Das ist das fundamentale Problem des modernen Streaming-Zeitalters: Die Qualitätskontrolle, die früher durch Kinoauswertung, Kritikerdruck und Produktionsstudio-Reputation ausgeübt wurde, existiert in dieser Form nicht mehr. Netflix braucht Content. Viel Content. Schnell. Bella Thornes Instagram-Reichweite ist für das Marketing wertvoller als ihre Darstellungstiefe. Robbie Amells Körperbau verkauft Thumbnails besser als nuanciertes Spiel.
Das Ergebnis: Schauspieler wie Samara Weaving – die wirklich etwas können – fallen auf, weil die Messlatte so tief liegt. Ein 8/10 fühlt sich wie ein Geniestreich an in einem Umfeld, in dem 5/10 der Normalzustand ist. Das sagt mehr über die Produktionsbedingungen aus als über die einzelnen Darsteller.
McG, als Regisseur, ist Teil dieses Systems. Er macht handwerklich kompetente, ästhetisch ansprechende Unterhaltungsprodukte – und er stellt keine Anforderungen, die über diesen Rahmen hinausgehen. Das ist keine Kritik an seiner Persönlichkeit, sondern eine Beobachtung seiner Produktionsphilosophie.
Häufig gestellte Fragen
Wer spielt in The Babysitter (2017) die Hauptrolle?
Die eigentliche Hauptfigur ist Cole, gespielt von Judah Lewis. Die präsenteste und eindrucksvollste Figur ist jedoch Bee, gespielt von Samara Weaving – sie dominiert den Film trotz ihrer technisch antagonistischen Rolle.
Wer ist der beste Schauspieler in The Babysitter?

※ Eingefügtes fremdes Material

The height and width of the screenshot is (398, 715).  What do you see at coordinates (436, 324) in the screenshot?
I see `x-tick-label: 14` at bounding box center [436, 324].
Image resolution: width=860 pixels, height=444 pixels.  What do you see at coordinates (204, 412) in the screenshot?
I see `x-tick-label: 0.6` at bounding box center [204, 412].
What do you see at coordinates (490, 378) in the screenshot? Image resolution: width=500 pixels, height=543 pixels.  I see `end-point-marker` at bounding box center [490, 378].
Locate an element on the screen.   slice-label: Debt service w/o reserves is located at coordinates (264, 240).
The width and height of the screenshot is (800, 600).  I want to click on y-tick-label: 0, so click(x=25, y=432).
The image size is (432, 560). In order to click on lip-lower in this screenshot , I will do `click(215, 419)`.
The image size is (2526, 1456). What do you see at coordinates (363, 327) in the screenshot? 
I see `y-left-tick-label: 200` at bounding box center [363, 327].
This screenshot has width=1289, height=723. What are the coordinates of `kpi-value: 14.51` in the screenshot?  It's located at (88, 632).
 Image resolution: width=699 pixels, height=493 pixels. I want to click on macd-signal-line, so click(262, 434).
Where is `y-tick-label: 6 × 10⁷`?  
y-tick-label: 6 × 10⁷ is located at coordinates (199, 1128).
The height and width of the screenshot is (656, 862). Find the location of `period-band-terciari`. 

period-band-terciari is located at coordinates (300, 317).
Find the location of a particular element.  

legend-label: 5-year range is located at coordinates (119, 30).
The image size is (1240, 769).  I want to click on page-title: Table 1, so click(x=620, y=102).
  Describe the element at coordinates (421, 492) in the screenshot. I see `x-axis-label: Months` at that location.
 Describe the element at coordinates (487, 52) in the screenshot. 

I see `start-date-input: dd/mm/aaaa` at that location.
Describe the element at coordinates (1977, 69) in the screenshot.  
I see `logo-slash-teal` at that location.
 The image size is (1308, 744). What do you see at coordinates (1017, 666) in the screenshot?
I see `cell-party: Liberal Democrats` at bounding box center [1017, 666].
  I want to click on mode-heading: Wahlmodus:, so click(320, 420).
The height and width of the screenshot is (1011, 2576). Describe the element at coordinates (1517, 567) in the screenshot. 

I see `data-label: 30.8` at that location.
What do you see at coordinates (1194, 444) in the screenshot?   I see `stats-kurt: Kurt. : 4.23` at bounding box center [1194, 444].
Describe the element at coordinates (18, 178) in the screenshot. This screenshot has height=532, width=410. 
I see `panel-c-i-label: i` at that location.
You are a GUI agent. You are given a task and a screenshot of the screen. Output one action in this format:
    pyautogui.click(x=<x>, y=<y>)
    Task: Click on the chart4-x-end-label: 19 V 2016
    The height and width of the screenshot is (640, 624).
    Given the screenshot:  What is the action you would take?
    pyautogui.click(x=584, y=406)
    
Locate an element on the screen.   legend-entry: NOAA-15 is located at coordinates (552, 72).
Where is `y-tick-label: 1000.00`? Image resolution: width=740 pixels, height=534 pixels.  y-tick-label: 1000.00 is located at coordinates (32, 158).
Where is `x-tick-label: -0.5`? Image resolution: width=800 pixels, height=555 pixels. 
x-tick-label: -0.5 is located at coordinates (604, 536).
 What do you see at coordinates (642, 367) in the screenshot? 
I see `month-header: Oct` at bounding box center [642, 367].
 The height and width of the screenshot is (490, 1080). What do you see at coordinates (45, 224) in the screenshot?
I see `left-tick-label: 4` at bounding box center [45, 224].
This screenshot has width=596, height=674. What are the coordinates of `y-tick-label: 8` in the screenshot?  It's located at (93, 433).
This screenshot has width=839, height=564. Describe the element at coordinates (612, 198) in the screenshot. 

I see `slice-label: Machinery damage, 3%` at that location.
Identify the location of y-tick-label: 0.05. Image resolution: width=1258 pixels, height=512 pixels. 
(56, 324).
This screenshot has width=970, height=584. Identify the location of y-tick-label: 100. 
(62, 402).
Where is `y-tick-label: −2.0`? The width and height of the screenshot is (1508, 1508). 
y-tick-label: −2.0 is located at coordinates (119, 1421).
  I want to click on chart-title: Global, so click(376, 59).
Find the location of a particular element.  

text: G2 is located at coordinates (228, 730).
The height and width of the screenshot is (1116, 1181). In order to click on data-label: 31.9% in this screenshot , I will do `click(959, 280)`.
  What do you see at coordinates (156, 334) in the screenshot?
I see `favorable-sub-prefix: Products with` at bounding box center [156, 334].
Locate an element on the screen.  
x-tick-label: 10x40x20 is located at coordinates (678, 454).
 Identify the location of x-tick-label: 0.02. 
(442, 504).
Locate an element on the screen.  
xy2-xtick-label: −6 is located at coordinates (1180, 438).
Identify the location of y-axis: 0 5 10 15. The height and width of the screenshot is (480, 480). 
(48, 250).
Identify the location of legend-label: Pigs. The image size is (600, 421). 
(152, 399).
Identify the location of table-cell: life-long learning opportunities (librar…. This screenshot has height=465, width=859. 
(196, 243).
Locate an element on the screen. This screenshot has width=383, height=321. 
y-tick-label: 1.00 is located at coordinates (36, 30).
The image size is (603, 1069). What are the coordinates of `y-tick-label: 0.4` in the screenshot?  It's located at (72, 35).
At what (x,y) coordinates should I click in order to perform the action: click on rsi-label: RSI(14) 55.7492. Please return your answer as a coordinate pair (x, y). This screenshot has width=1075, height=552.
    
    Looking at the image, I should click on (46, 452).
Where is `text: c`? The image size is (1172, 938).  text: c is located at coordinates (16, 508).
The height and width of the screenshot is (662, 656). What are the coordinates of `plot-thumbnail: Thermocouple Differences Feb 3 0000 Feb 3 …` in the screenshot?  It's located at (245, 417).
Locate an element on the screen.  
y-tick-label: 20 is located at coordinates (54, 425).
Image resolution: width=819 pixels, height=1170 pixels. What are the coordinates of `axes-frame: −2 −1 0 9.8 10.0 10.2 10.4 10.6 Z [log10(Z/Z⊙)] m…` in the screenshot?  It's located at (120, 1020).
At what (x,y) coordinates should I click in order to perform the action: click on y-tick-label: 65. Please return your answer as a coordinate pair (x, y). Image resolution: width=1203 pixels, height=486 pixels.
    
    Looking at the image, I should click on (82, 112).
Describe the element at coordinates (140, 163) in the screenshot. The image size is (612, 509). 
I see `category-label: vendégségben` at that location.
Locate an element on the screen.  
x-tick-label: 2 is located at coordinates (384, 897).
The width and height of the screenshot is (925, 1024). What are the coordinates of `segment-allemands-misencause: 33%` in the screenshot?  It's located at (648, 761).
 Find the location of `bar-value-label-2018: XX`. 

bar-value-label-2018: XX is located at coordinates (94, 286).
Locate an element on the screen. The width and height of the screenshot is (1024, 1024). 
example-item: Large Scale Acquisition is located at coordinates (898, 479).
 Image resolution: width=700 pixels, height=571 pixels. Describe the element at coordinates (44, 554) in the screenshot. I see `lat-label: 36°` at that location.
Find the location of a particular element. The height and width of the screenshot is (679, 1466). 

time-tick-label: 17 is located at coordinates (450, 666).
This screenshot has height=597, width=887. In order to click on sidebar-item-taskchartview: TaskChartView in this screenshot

Ohne Zweifel Samara Weaving. Sie ist die einzige Darstellerin im Cast, die einer flach geschriebenen Figur echte Substanz verleiht und dabei sowohl charismatisch als auch bedrohlich wirkt. Bewertung: 8/10.
Wer liefert die schwächste Leistung in der Besetzung?
Bella Thorne als Allison. Die Rolle ist kaum geschrieben, und Thorne unternimmt keinen erkennbaren Versuch, das zu kompensieren. Reine Dekoration mit großem Namen.
Lohnt sich The Babysitter trotz der mittelmäßigen Besetzung?
Ja – aber mit gedämpften Erwartungen. Als kurzweilige Horrorkomödie für einen Netflix-Abend funktioniert der Film. Als Schauspiel-Showcase ist er weitgehend uninteressant. Weaving allein ist den Abend wert.
Ist die Besetzung von The Babysitter: Killer Queen besser?
Nicht wirklich. Das Sequel The Babysitter: Killer Queen wiederholt viele der gleichen Casting-Entscheidungen und -probleme. Weaving ist weniger präsent, Lewis muss mehr tragen – mit gemischten Ergebnissen.
Gibt es deutsche Synchronsprecher für The Babysitter?
Ja, der Film wurde für den deutschsprachigen Raum synchronisiert. Die deutschen Synchronsprecher sind in der Synchronkartei dokumentiert, verleihen den Figuren jedoch keine zusätzliche Tiefe gegenüber dem Original – was bei dieser Art von Film ohnehin kaum möglich wäre.